Victor apologized for not standing to greet us. “My legs,” he said, pointing down. “Bad.” We gave him our $5 tickets for the ferry, and plunked down another $5 apiece for our burro ride into town. “This is Edgar, your guide,” Victor said. “He will stay with you, take care of you, show you around. He’s very good. He’s my nephew.”

We hopped … well, struggled, on my part … onto the burros and started wobbling the mile toward Boquillas, a tiny town that survives on tourist dollars. Along the way, through our poor Spanish, and Edger’s slightly better English, we learned that he grew up here, works every day but Sunday with the burros, and is married with two children.

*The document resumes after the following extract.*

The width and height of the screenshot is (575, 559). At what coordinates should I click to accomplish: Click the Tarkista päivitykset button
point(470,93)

Our first stop was Jose Falcons, one of two restaurants, where Edgar joined us for enchiladas and beer, his mixed with Clamato juice. The owner of the restaurant, Lilia Falcon, told how her father started it, ran it even after being confined to a wheelchair, and how she and her mother had to get jobs other jobs when the border closed after 9/11. It stayed closed for 11 years. “It really devastated the town,” she said. She is hoping for better times for Boquillas since the crossing reopened in 2013.

After lunch, Edgar showed us the school, the church, pointed out his house on another ridge away, and took us to the solar-panel installation. There, another of Edgar’s uncles, who lives next to the fence surrounding the solar plant, told us how grateful he was to the Mexican state of Coahuila, which had helped build his house after the previous one, in an arroyo bottom, was flooded. The state also installed the solar plant, along with street lights along the dusty lanes, and he spoke of the changes it had brought.

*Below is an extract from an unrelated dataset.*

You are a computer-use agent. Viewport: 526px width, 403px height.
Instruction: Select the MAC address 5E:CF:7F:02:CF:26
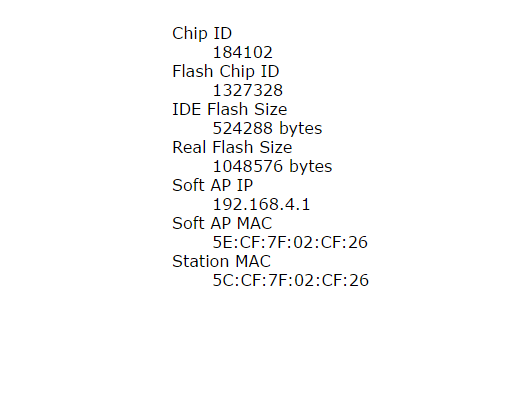(x=290, y=242)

“It’s good for the babies in summer, so we can run the air conditioner,” he said. “But, when it’s hot, we all sleep outside. Nobody bothers anybody. You used to be able to look up and see all the stars. Now, the street lights are too bright. Sometimes, I miss the stars.”

We bought a scorpion made of copper wire and beads from a small boy who ran out into the lane followed by his sister and other children, and admired the beautiful embroidered pillows and bags as we headed back to our burros and the border, and Victor waved us back across the waters.

Our last day in the park, we took the Window Trail, 4.5 miles and 500 vertical feet. It was a backward hike, descending to the Window pour-off. I prefer going up, then descending on the way back, when my legs are tired. But off we went, down a long set of stairs, just outside the Basin Campground. The trail wound through desert, then into a small, scoured rock canyon, and ended at a breathtaking break in the rocks where any bit of rainfall would create a spectacular waterfall. As we climbed out again, we found new friends Tom and Ellen from Lubbock. We met them at the dump station the day before. We sat down to cool off, shared stories and camping spots, and agreed to meet up some day at Caprock Canyons State Park near their home in Lubbock.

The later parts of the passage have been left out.